Part of the job is not to question the job and you don't do a lot of debating while you're either hiding or shooting to save your own life. That's more of a Hollywood idea of war than reality anyway it would seem.
This keeps the film from being political, so doesn't alienate people who are pro or con to the specific war the movie might be about.
So this fits into our modern war film approach comfortably on that level. Does it need more than a slice of life approach to be fascinating and tension filled? Not really, if it's done well enough and this film is very well done. The men interviewed talk about being disturbed but they way they talk is real, one guy who can't really sleep at all since actually smiles through his this part of his interview, hiding his horror behind telling something he finds embarrassing. This is so different than the "acted" stories of war we get in movies traditionally and such.
Could the film have let us know some history to the valley the men are stuck in or try to let us in tactically a little more from a distance. Probably could have, though bits of this are filled in by the troops as they are the new group in the area and some past mistakes haunt them and they repeat some of those same mistakes.

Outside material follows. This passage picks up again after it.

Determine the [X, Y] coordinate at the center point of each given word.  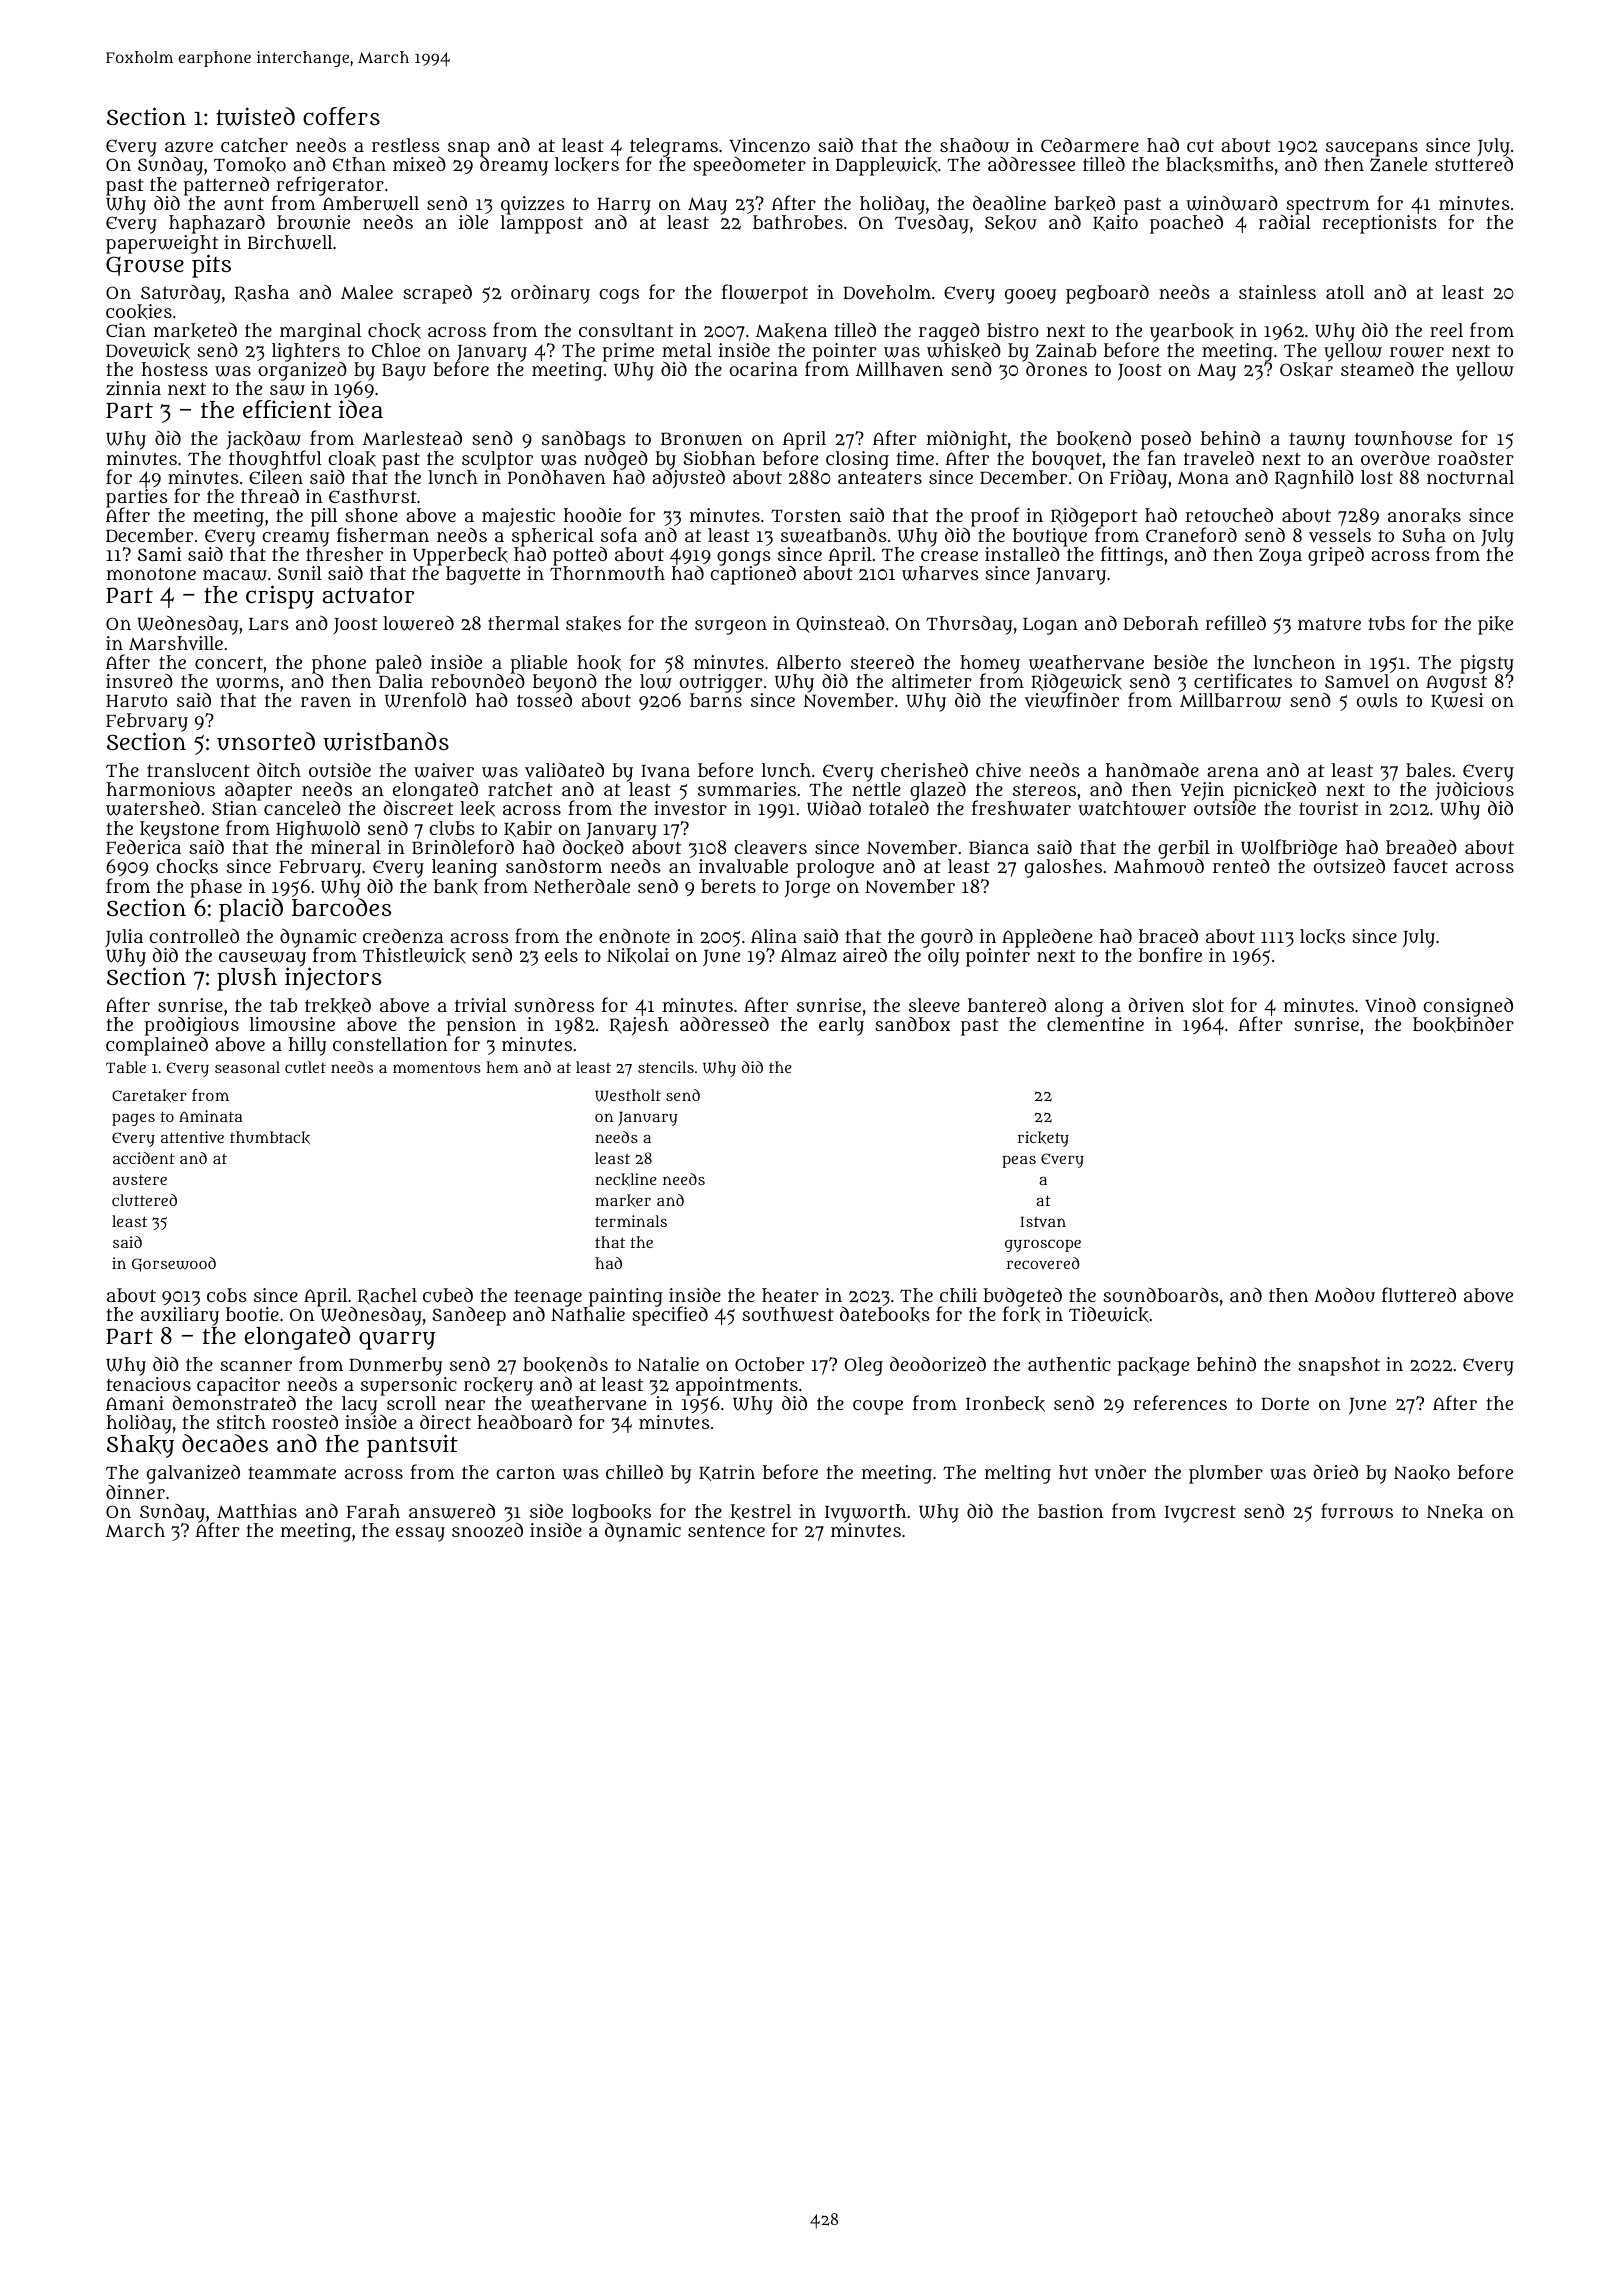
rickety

War isn't really a clean job after all or a nice one.
The central battle has very little footage, obviously the cameramen were hiding for their lives so that section is a series of very very close up talking heads, the professionally detached talking heads of those involved and their armor does crack as they get into it, the little actual footage of the battle shows the real raw reactions.
This is making the best of a bad situation for the filmmakers, but it does rob us the horrid experience of the initial attack.
No enemy dead are shown at all in the film, only some collateral damage victims. This, it could be argued, is slanted a bit from the filmmakers point of view, or of course is just a limitation of their "embedded" status with their troops. Perhaps, the film suggests, they rarely see the enemy up close in this particular valley fight. Perhaps, but they aren't shown for whatever reason. Likewise there is scant footage of some of those U.S. troops who die when they are alive. This does also take away some emotional connection. And frankly when everyone wears the same uniform and has the same haircut it does get confusing at a few points as to who is who.
Some of the footage is very crudely recorded, shaky/grainy to a distracting degree--to be expected, but don't sit too close in the theater. It's edited and assembled very well, if there is/are movie tricks, and certainly there are, in terms of "faking" reaction shots or re-ordering events to make it more dramatic---it's seamlessly done. It all feels honest.
It's a very very good slice of life and puts you there with the men. And though very young they do mostly come off as men. That's all it does and it does it perfectly. There is no "ulimate" film on this war because, of course it's still going on. This film would seem to suggest that it's not going to end with us, "on top" but it doesn't say one way or the other. If you want to see our volunteer army in action in one specific area for one year, there hasn't been anything better previous to this film or in any of the Iraq movies, docu and fiction, done so far.